Information security professionals may be quite familiar with security monitoring and commonly refer to frameworks such as COBIT or those from the US National Institute of Standards and Technology (NIST) and the International Organization for Standardization (ISO) to customize the design and security strategy for their environments. COBIT users can leverage the basic strategy of plan and organize, acquire and implement, deliver and support, and monitor and evaluate.
In 2012, the best-selling book Antifragile reviewed the decision-making process in an ever-changing world of unscheduled or unforeseen luck, uncertainty, probability, human error and risk.

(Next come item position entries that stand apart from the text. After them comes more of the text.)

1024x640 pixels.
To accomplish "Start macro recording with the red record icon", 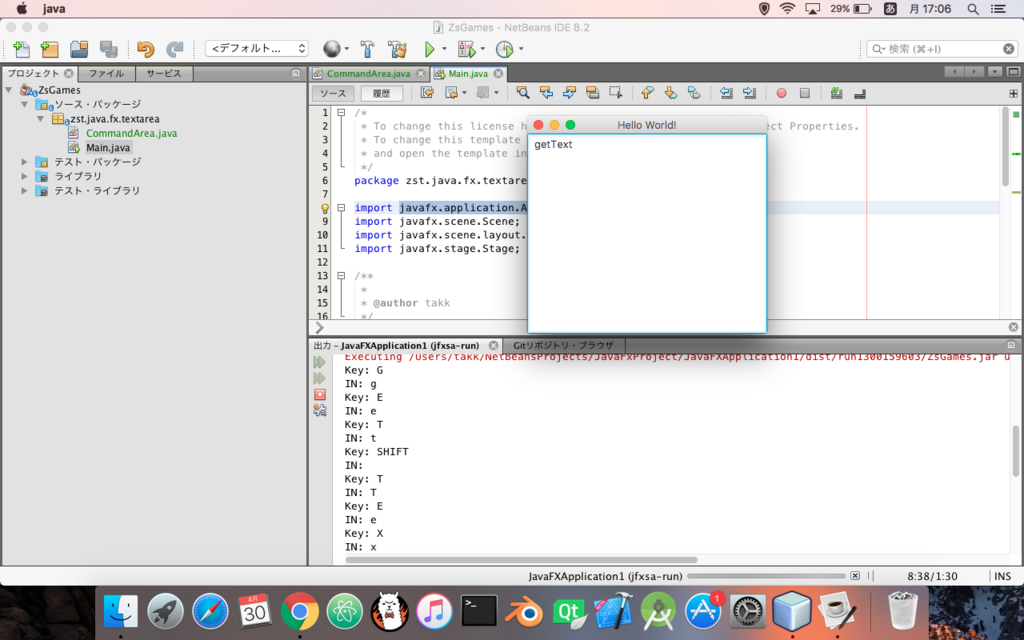I will [780, 93].
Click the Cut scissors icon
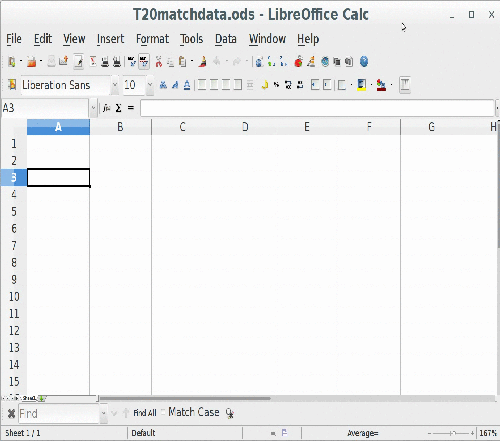The width and height of the screenshot is (500, 441). [159, 62]
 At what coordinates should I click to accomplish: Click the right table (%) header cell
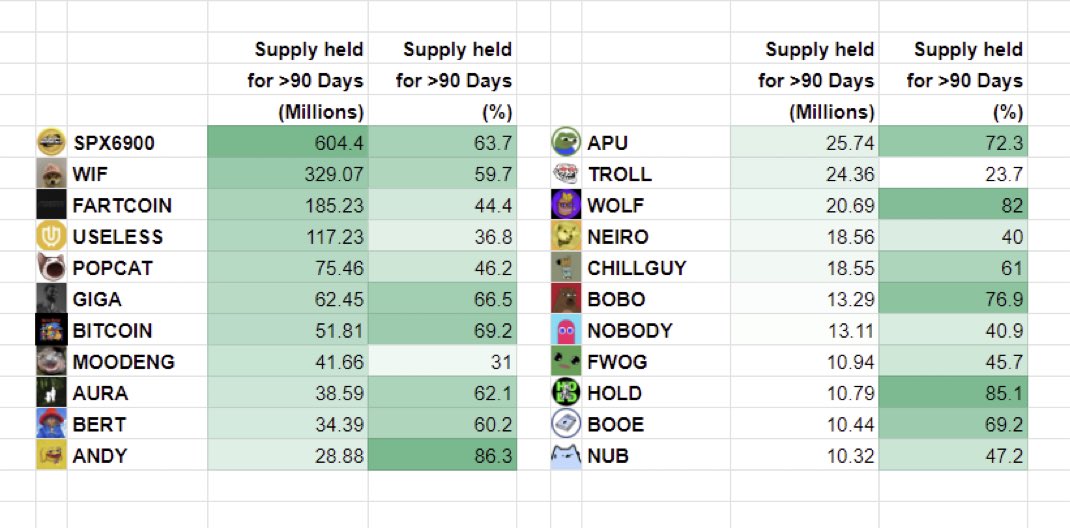tap(953, 111)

This was an attempt to suggest techniques to understand and manage the unknown.1 The known-unknown and unknown-unknown were covered further in The Black Swan a few years earlier.2 If the author of these publications had collaborated with the security operations center (SOC) personnel from an IT company, then the following recommendations would be the result of their efforts.
The challenge today is that this field is ever-changing, and threats are becoming more sophisticated. What is a repeatable process to ensure that the enterprise is always ready to meet this challenge? What are the use or test cases that one can use to meet or improve the standard of security monitoring?
These days, when ransomware, malware and attacks on managed devices proliferate, the first line of defense rests with the SOC and incident response team (IRT) to identify, monitor and respond to these attacks. In fact, these are not always attacks, since they may be reconnaissance (recons). Taking a step back, senior management must ask the initial question about whether to outsource the SOC, i.e., SOC as a Service or Security as a Service (SECaaS). Specific business or technical questions to make this decision may be hard to identify, but the following four questions may be asked at the onset of creating, revising or enhancing the incident management (IM) process:3
- What is the enterprise trying to protect?
- What are the threats?
- How does the enterprise detect them?
- How does the enterprise respond to threats?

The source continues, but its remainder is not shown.